O plano do Serviço de Imigração e Controlo de Alfândegas dos Estados Unidos (ICE) para equipar agentes com luvas capazes de provocar choques eléctricos está a gerar forte contestação entre organizações de defesa dos direitos civis.
A agência pretende investir entre 10 e 20 milhões de dólares na aquisição das chamadas G.L.O.V.E., abreviatura de Generated Low Output Voltage Emitter. O dispositivo parece uma luva comum até ser activado pelo agente e foi concebido para provocar dor e dificultar a reacção de uma pessoa durante uma intervenção.
O Departamento de Segurança Interna (DHS) apresenta o equipamento como uma ferramenta de “distracção e desescalada”, destinada a ajudar os agentes a controlar situações de resistência. A utilização deverá envolver formação específica e regras próprias para o uso da força.
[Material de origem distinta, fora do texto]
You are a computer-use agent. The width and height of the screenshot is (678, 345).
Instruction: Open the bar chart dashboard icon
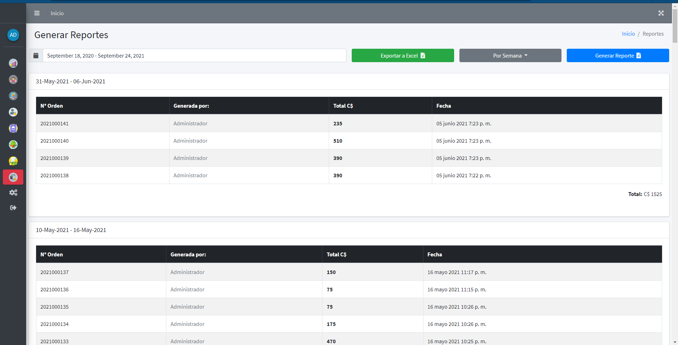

A proposta, no entanto, levanta preocupações sobre possíveis abusos. A ACLU considera especialmente preocupante o facto de o dispositivo permitir aplicar dor de forma discreta, enquanto outros defensores dos direitos civis questionam se haverá mecanismos suficientes para impedir utilizações indevidas.
Casos anteriores envolvendo este tipo de luva também estão a alimentar o debate. Segundo a Associated Press, uma investigação relacionada com a morte de um homem numa prisão do Kentucky apontou para utilizações que ultrapassaram largamente o tempo recomendado pelo fabricante.